_WHAT TO WORK ON_: Look through the records below for lines containing the string "computer", and report how many there are, nothing else.

_RECORDS SUPPLIED_:
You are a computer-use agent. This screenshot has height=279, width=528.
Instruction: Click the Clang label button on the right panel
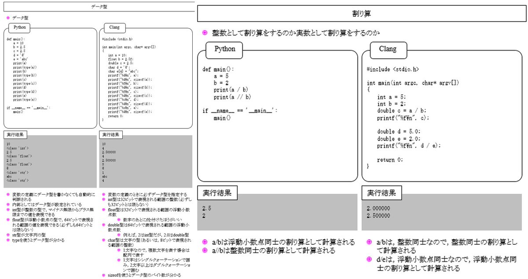tap(389, 50)
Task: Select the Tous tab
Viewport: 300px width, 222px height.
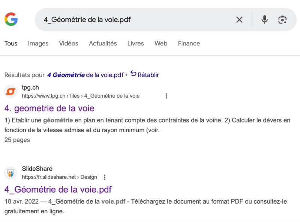Action: (x=11, y=44)
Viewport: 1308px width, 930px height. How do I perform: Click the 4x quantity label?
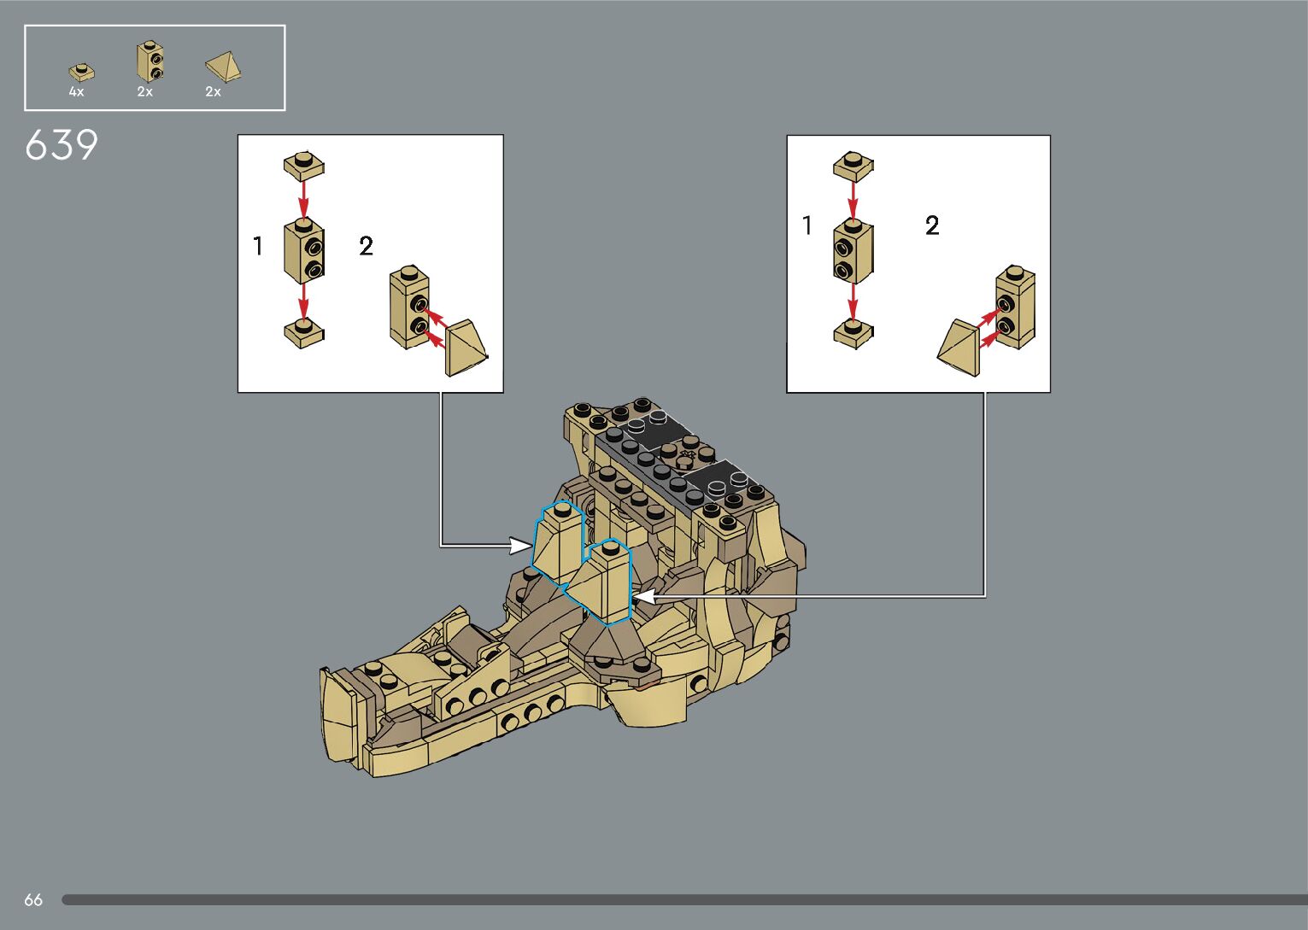(x=77, y=92)
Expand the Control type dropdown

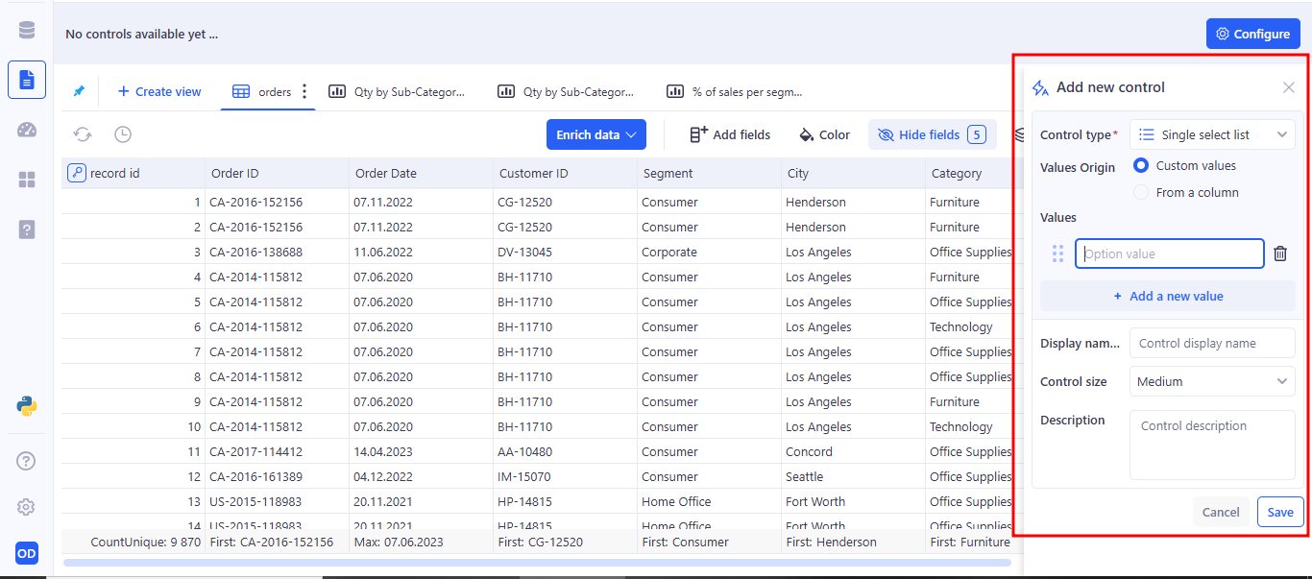click(1212, 135)
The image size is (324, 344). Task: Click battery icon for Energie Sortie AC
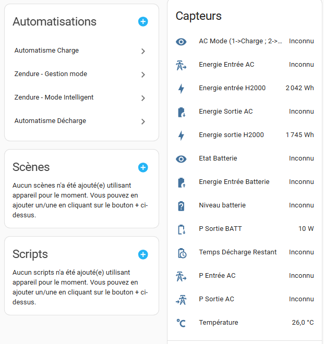181,112
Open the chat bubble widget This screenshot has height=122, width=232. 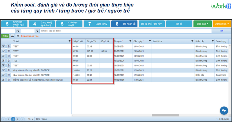(224, 111)
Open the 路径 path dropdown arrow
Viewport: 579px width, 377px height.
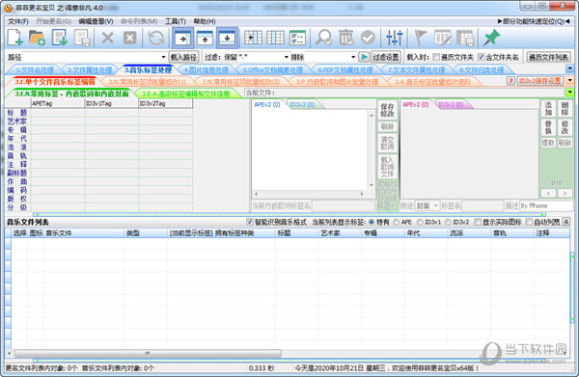point(163,57)
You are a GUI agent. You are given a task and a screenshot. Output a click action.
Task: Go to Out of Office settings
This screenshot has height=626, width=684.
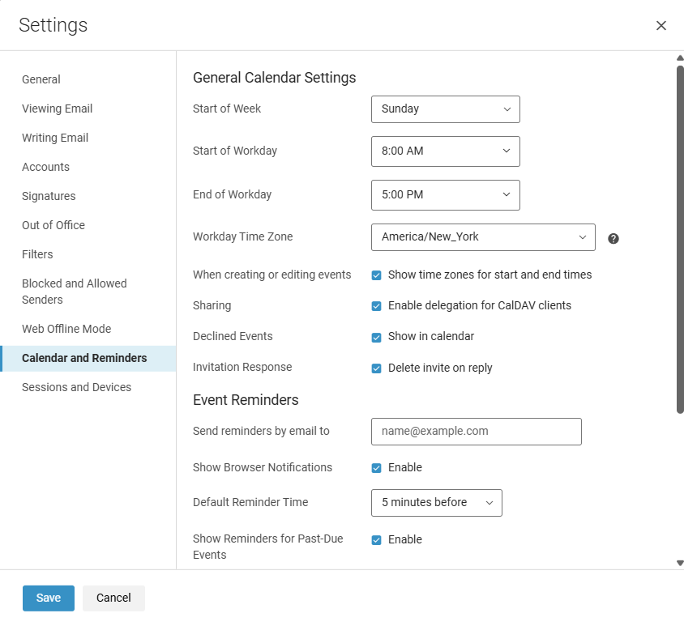pyautogui.click(x=53, y=225)
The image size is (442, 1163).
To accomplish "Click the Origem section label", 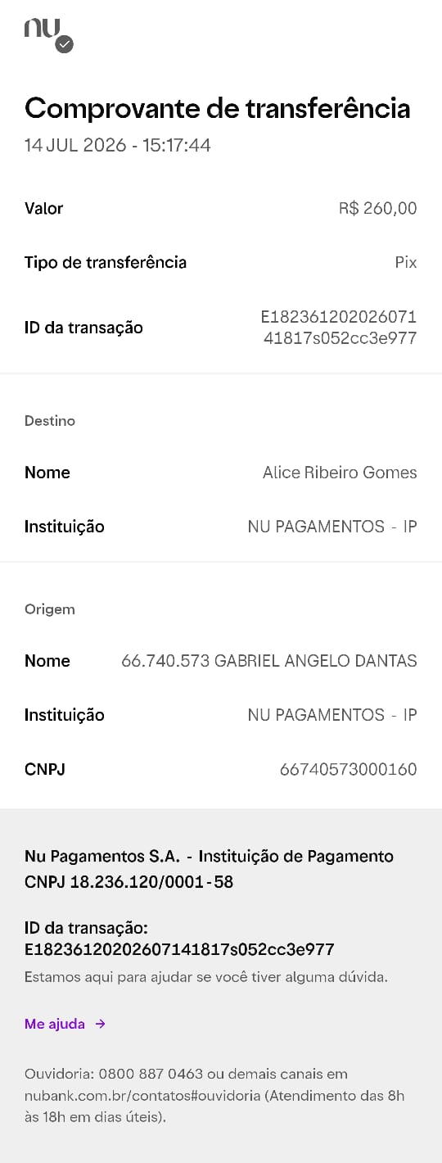I will [50, 609].
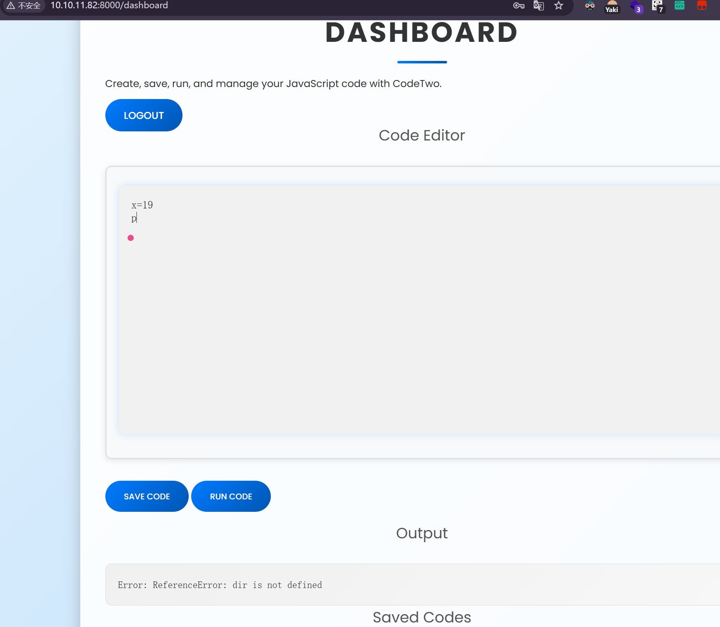The image size is (720, 627).
Task: Click the not-secure warning badge
Action: point(24,6)
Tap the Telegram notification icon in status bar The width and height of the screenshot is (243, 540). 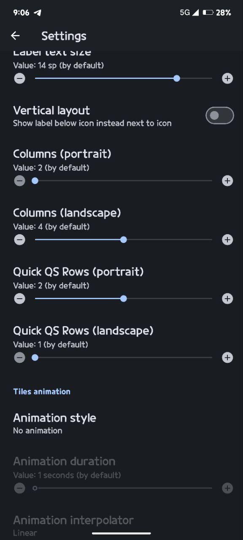[x=38, y=13]
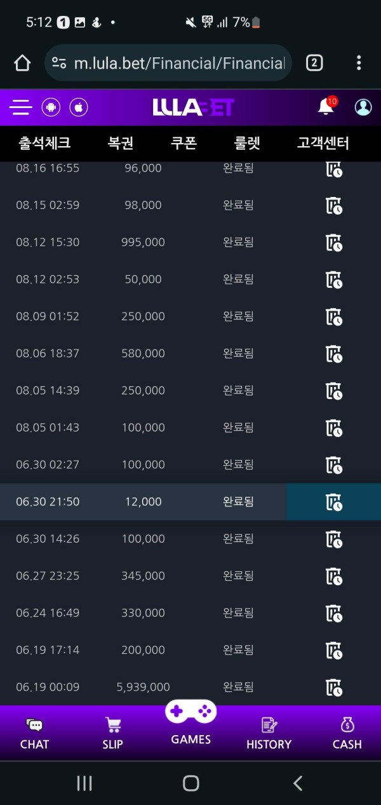The image size is (381, 805).
Task: Open the CASH tab
Action: pyautogui.click(x=347, y=734)
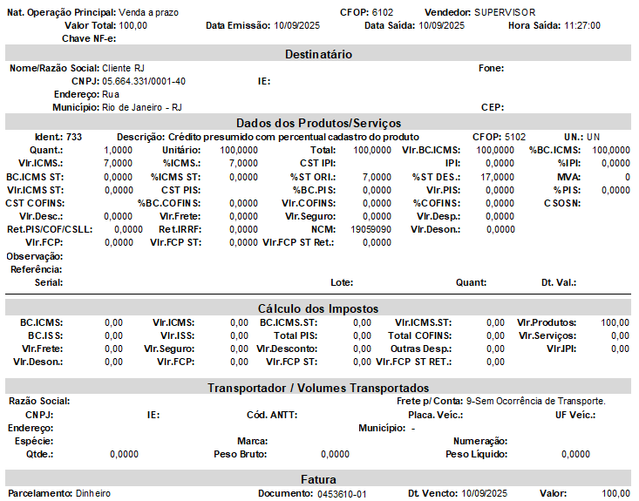Select the Hora Saída time 11:27:00
Viewport: 639px width, 501px height.
point(582,26)
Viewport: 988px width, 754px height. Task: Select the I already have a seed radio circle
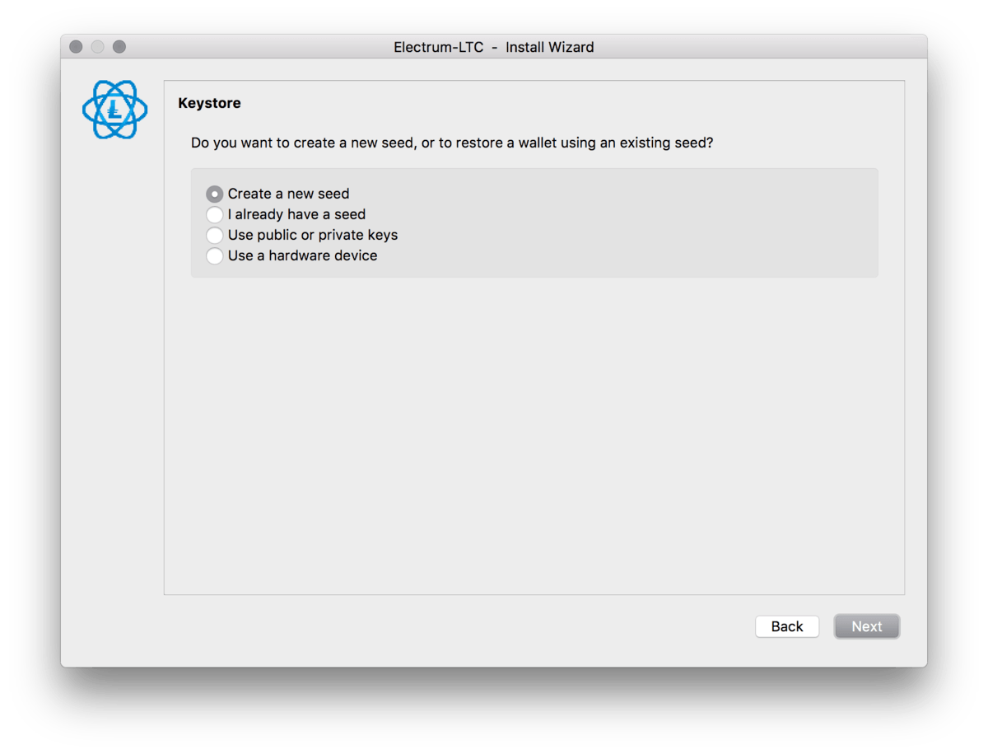[215, 215]
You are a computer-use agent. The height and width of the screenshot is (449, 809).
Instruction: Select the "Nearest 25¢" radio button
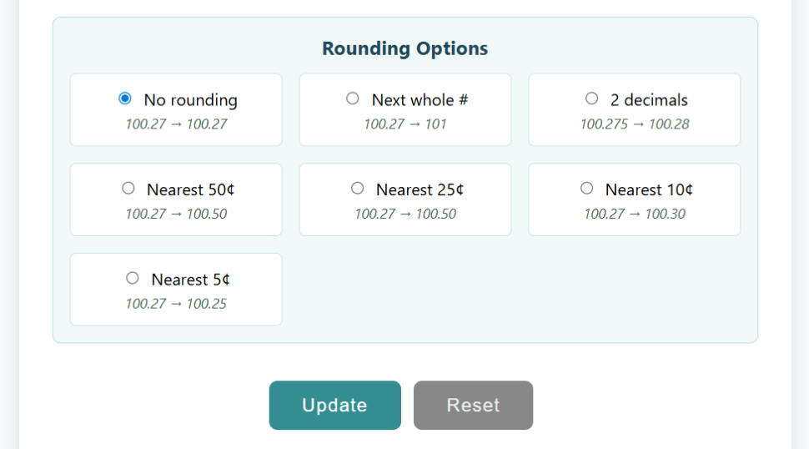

_YOUR RESPONSE_: 2